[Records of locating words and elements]
————
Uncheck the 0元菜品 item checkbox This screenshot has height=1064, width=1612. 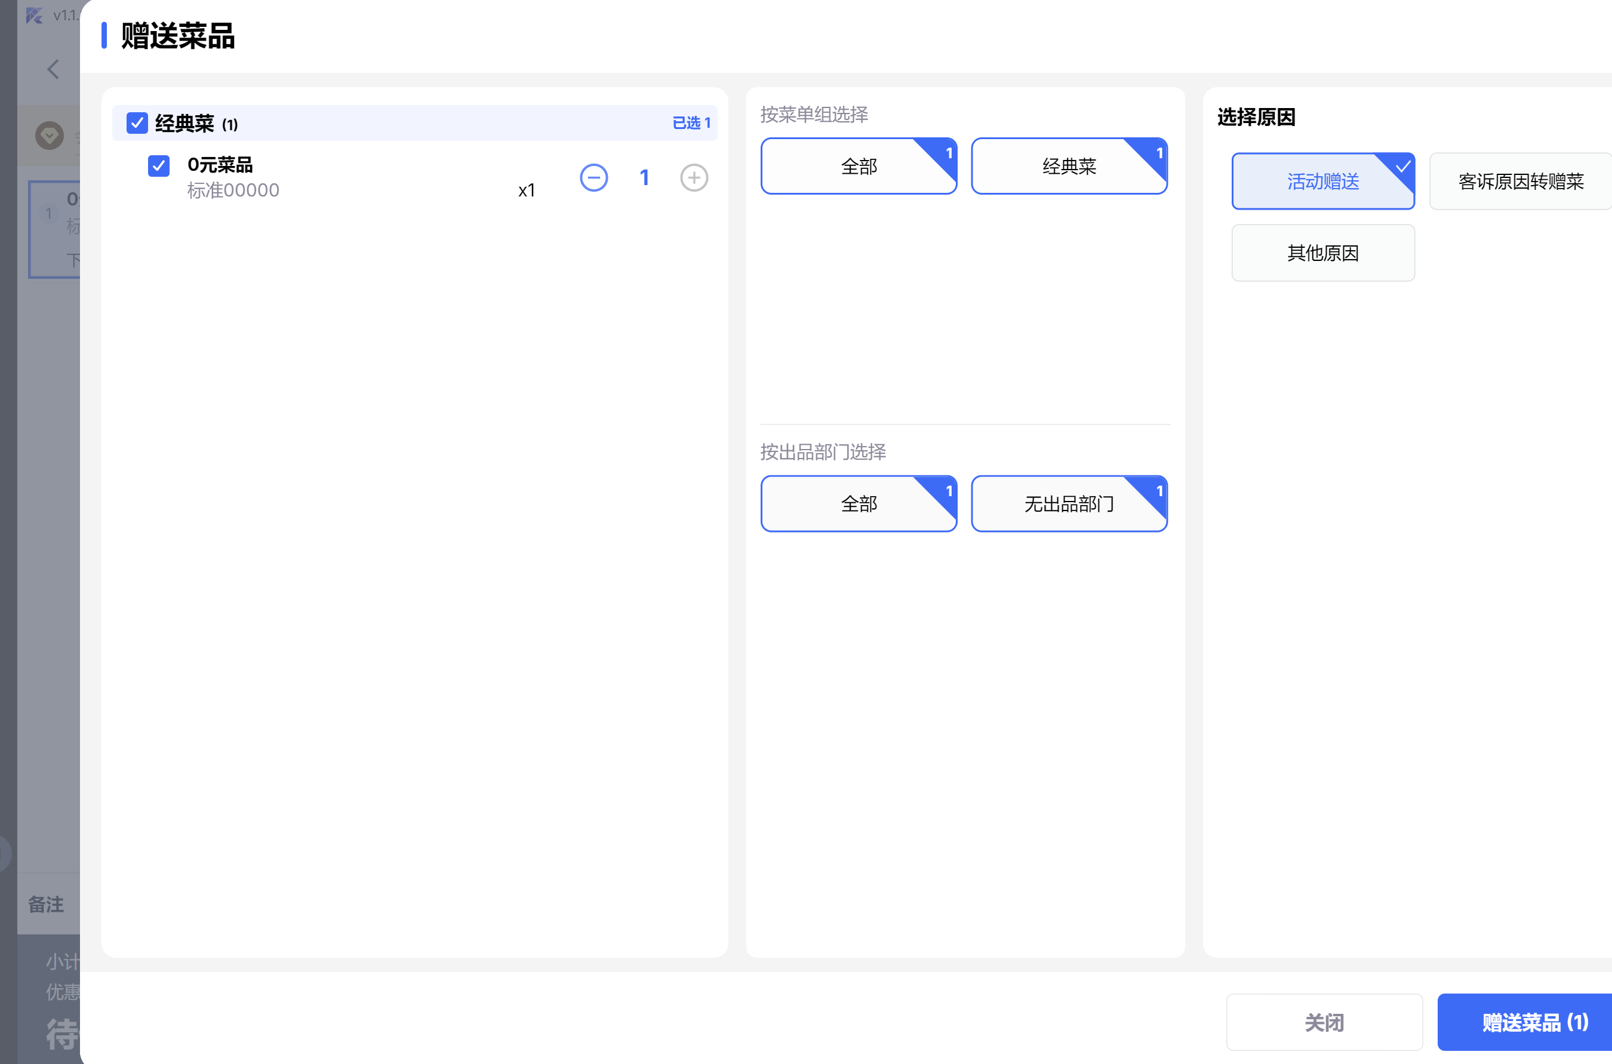[x=159, y=166]
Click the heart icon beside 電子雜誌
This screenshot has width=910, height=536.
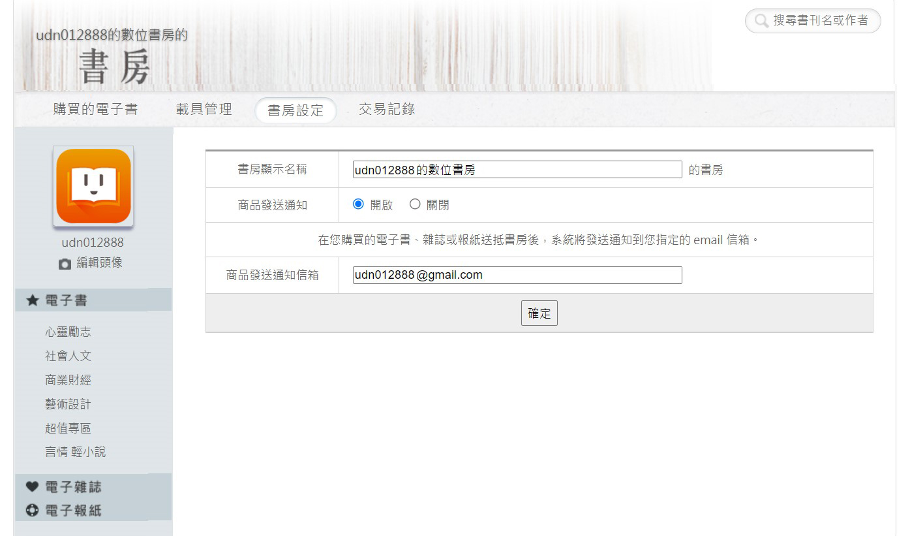pos(33,487)
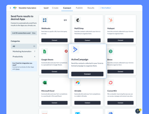The height and width of the screenshot is (114, 149).
Task: Follow the Zapier link
Action: pyautogui.click(x=17, y=69)
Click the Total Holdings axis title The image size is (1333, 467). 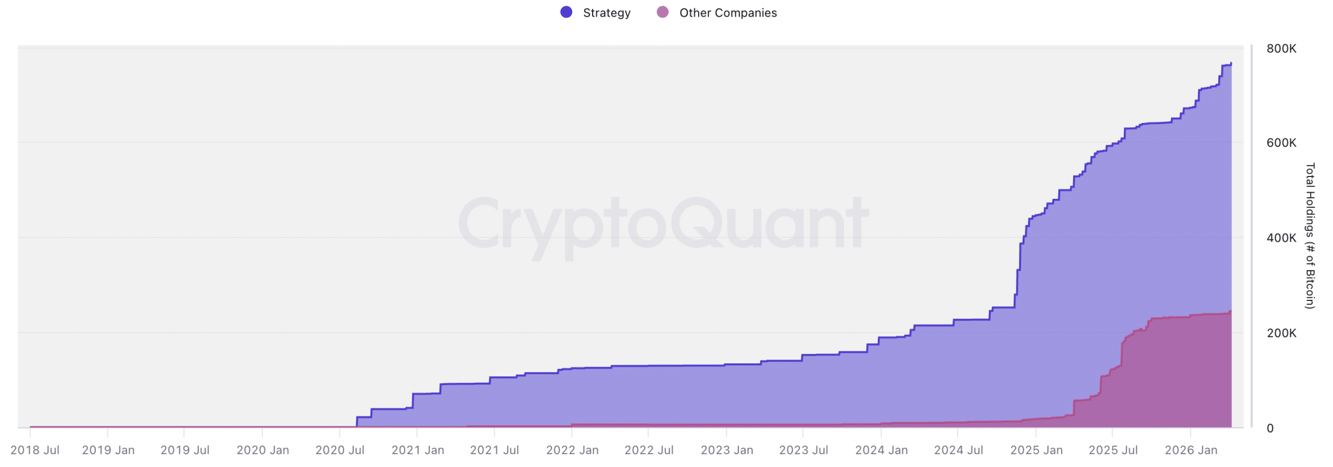click(x=1309, y=235)
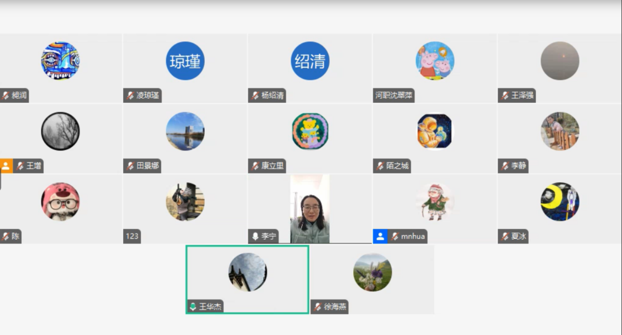Click the orange host badge beside 王增
The height and width of the screenshot is (335, 622).
[x=6, y=166]
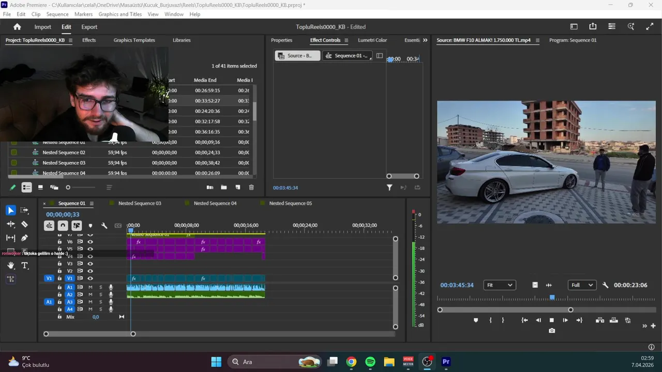Click the Import workspace button

[42, 27]
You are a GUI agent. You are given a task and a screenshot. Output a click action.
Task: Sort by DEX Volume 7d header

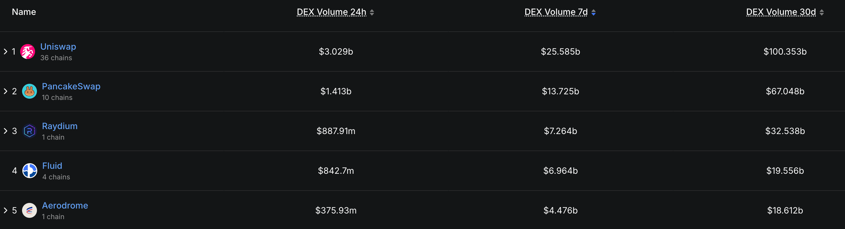pos(556,12)
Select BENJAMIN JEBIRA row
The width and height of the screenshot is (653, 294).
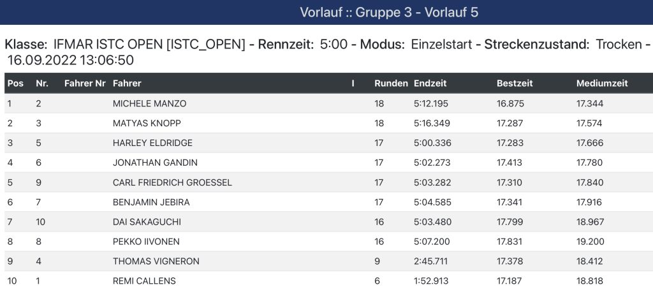click(x=327, y=202)
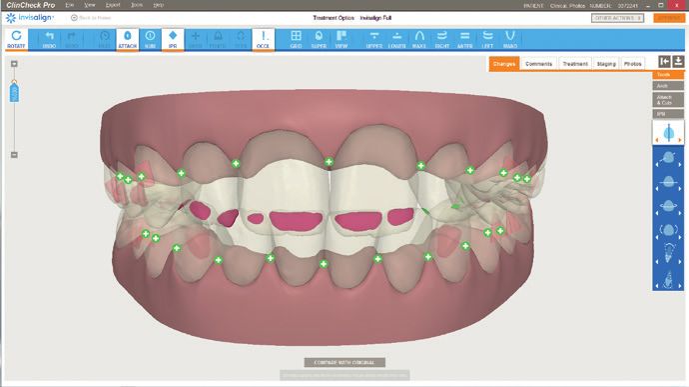Click the right arrow on the first tooth movement control
The height and width of the screenshot is (387, 689).
tap(679, 140)
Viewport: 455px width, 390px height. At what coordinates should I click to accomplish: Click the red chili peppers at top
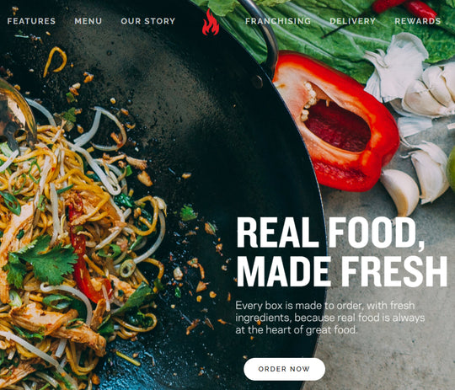coord(406,8)
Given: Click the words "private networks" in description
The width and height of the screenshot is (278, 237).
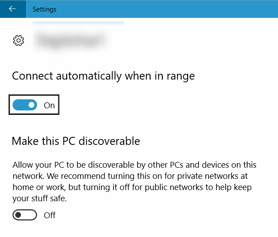Looking at the screenshot, I should [208, 176].
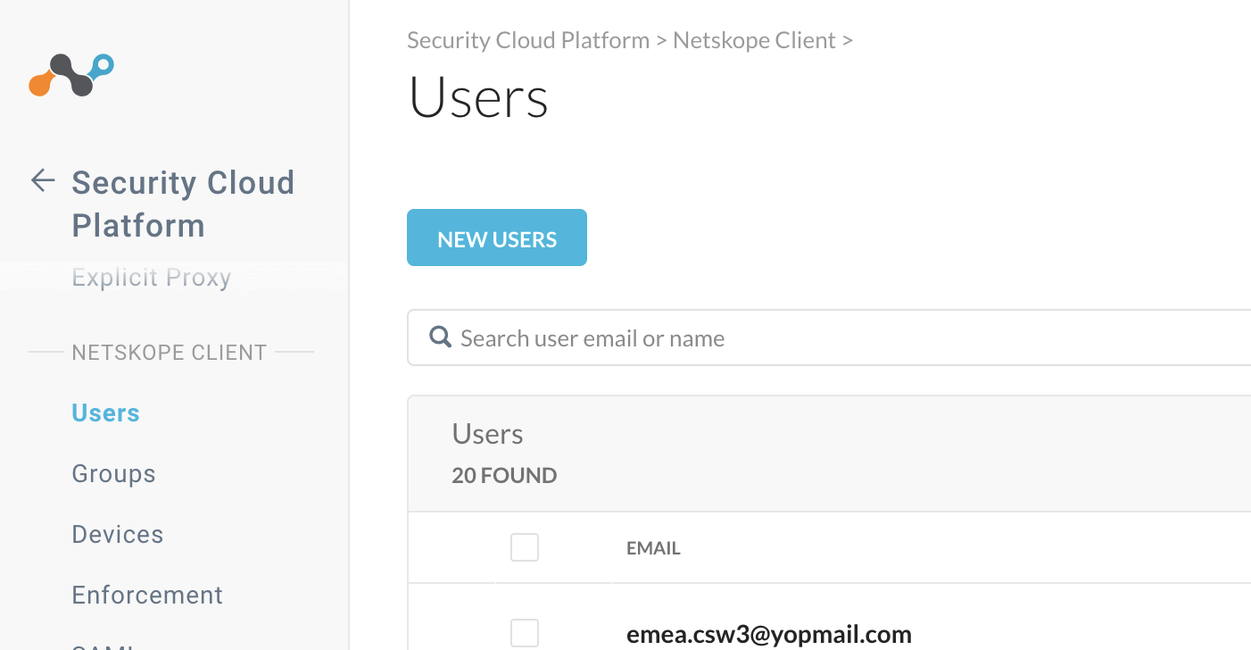Click the 20 FOUND results count
1251x650 pixels.
504,476
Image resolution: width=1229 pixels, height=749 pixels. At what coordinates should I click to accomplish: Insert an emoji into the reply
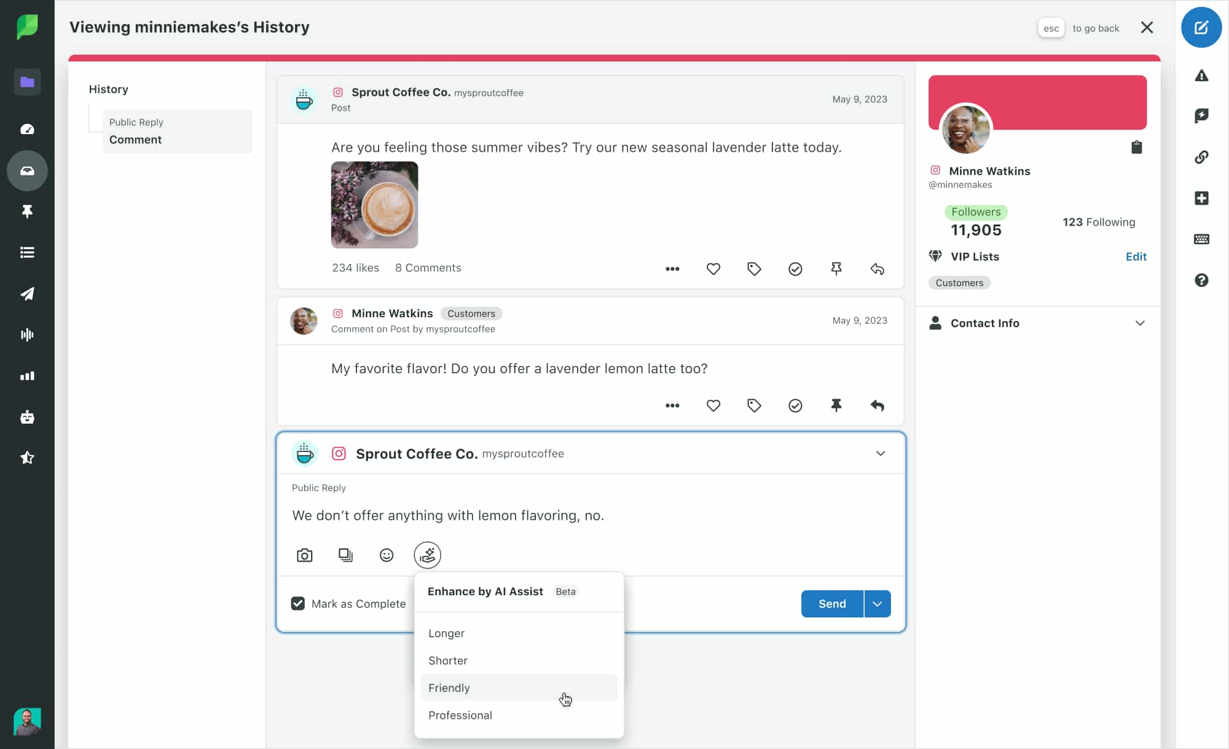click(x=387, y=555)
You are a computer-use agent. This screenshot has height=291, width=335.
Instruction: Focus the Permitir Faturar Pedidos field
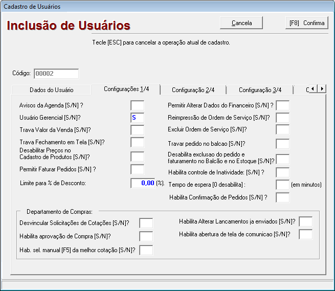[137, 169]
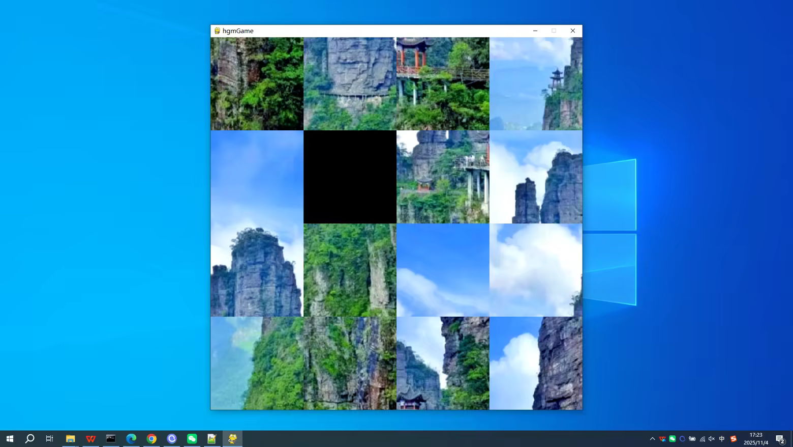Select the hgmGame pygame taskbar icon
This screenshot has height=447, width=793.
[x=232, y=438]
————
Starting with the line that contains "You are a computer-use" and going on through the end of the records, could you write those lines out again and switch "Focus" to "Select", with everything else unchanged and the pictures left out?

Finished answer.
You are a computer-use agent. This screenshot has height=291, width=335.
Instruction: Select the Permitir Faturar Pedidos field
[137, 169]
Select the hgmGame pygame taskbar icon
This screenshot has height=447, width=793.
[x=232, y=438]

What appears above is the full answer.